▸ Exercise requirements
An exact reproduction of the data below is expected, free of images.

▸ Available data
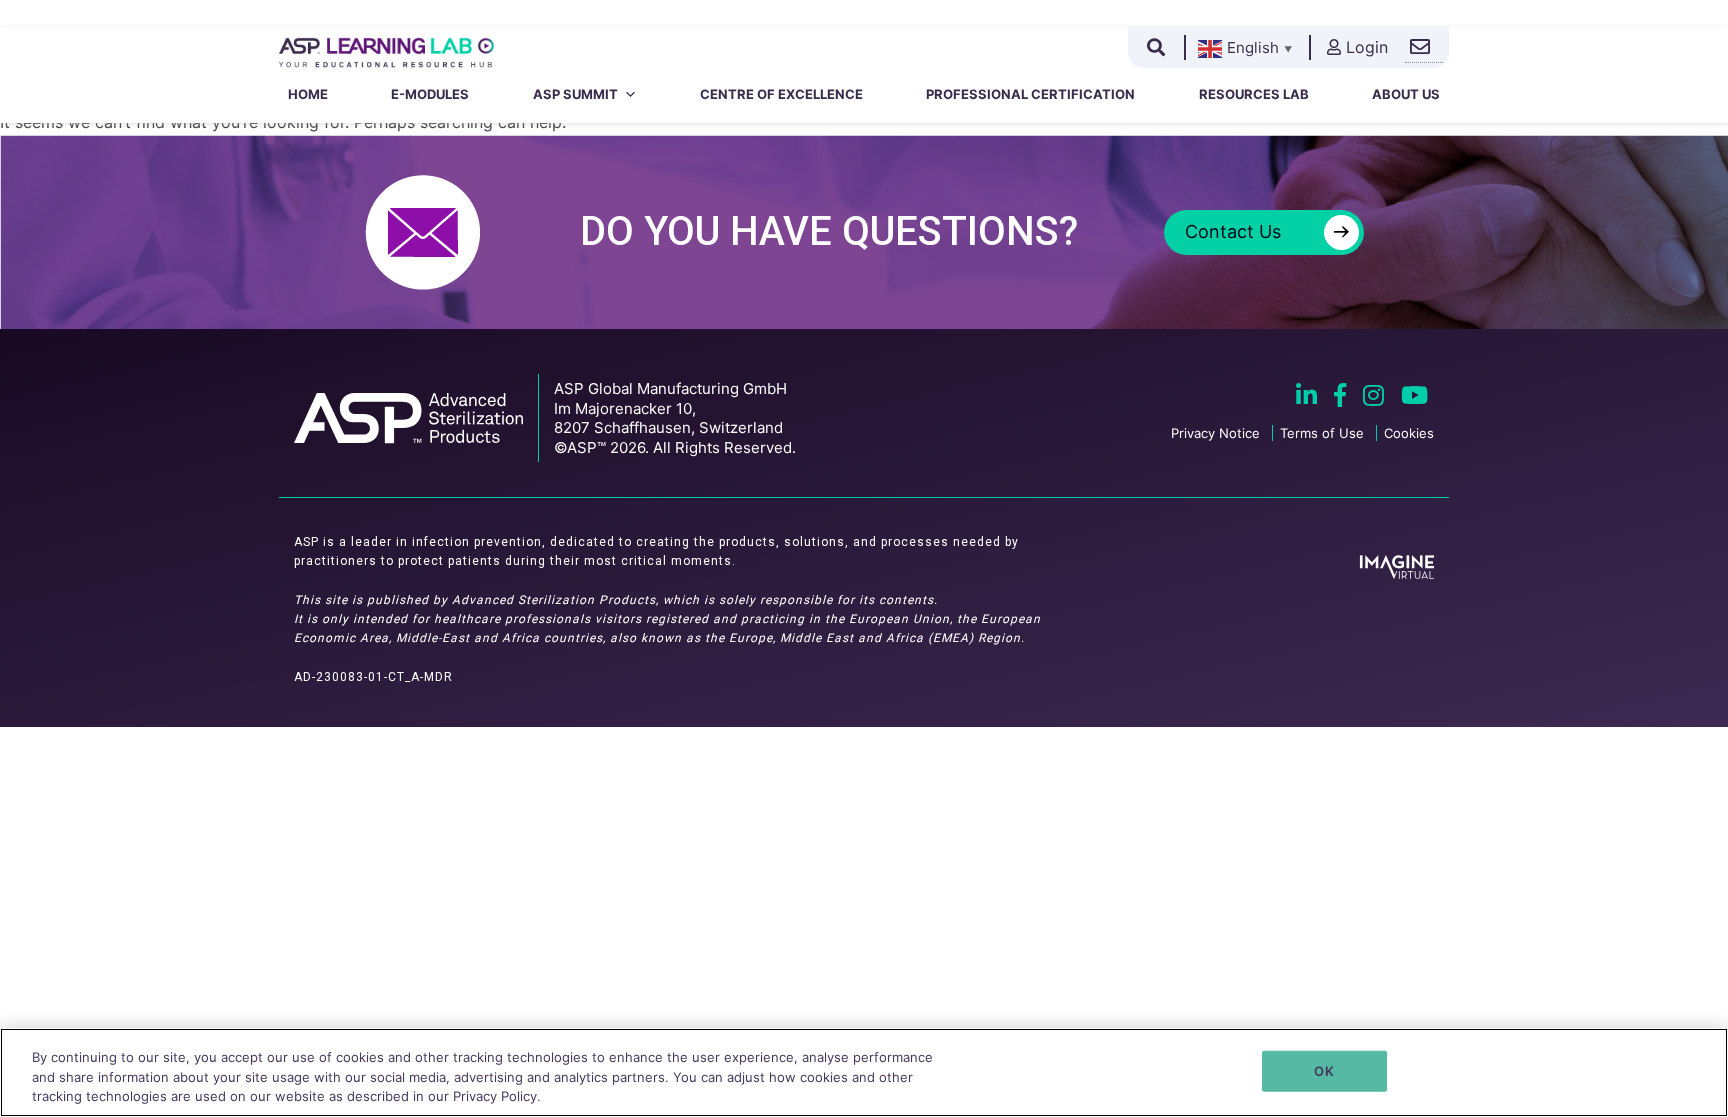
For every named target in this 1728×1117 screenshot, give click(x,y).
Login (1367, 47)
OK (1323, 1070)
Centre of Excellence (781, 94)
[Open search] (1156, 47)
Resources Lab (1254, 94)
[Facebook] (1342, 398)
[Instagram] (1376, 398)
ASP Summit (575, 94)
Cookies (1409, 433)
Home (308, 94)
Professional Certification (1030, 94)
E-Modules (430, 94)
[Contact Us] (1424, 47)
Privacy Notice (1215, 433)
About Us (1406, 94)
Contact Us (1267, 232)
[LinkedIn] (1309, 398)
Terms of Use (1322, 433)
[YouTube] (1414, 398)
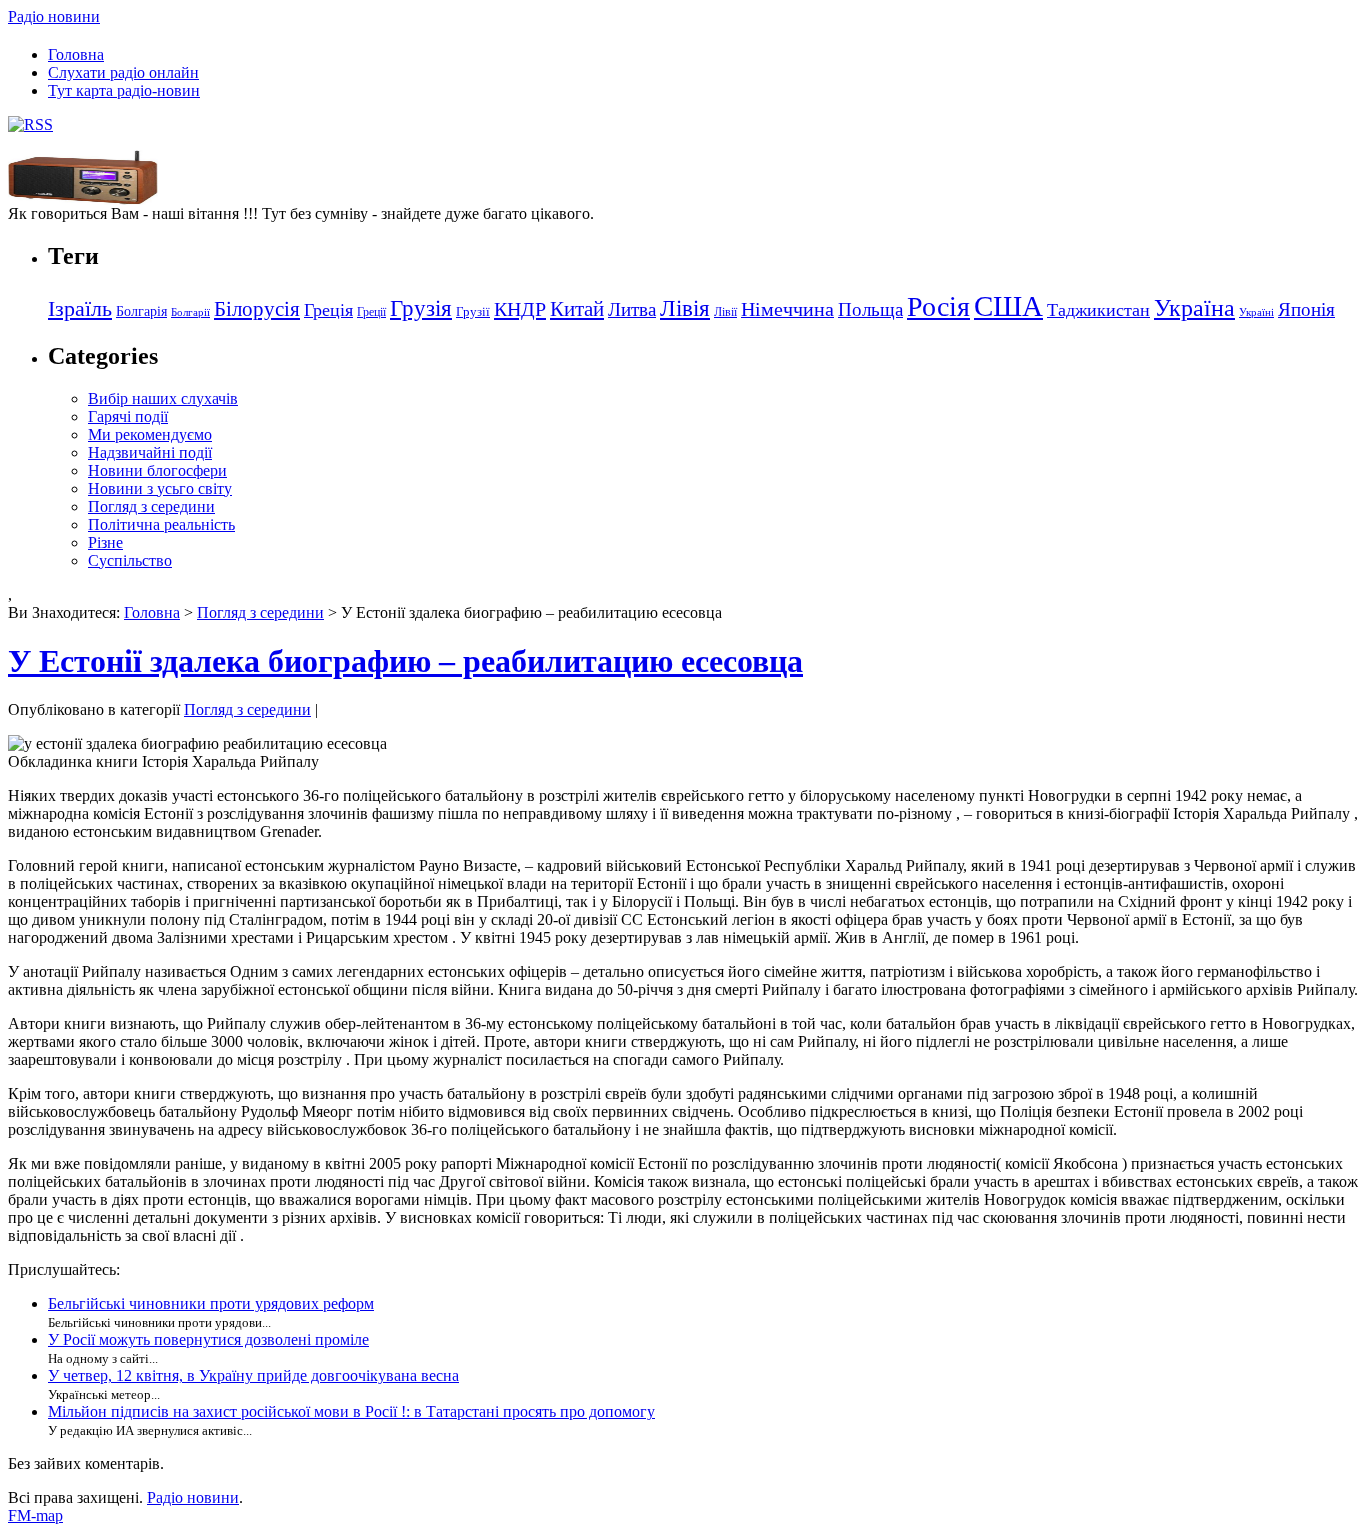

▸ Output of the exercise
For every named target in this 1728×1117 screenshot, give click(x,y).
Login (1367, 47)
OK (1323, 1070)
Centre of Excellence (781, 94)
[Open search] (1156, 47)
Resources Lab (1254, 94)
[Facebook] (1342, 398)
[Instagram] (1376, 398)
ASP Summit (575, 94)
Cookies (1409, 433)
Home (308, 94)
Professional Certification (1030, 94)
E-Modules (430, 94)
[Contact Us] (1424, 47)
Privacy Notice (1215, 433)
About Us (1406, 94)
Contact Us (1267, 232)
[LinkedIn] (1309, 398)
Terms of Use (1322, 433)
[YouTube] (1414, 398)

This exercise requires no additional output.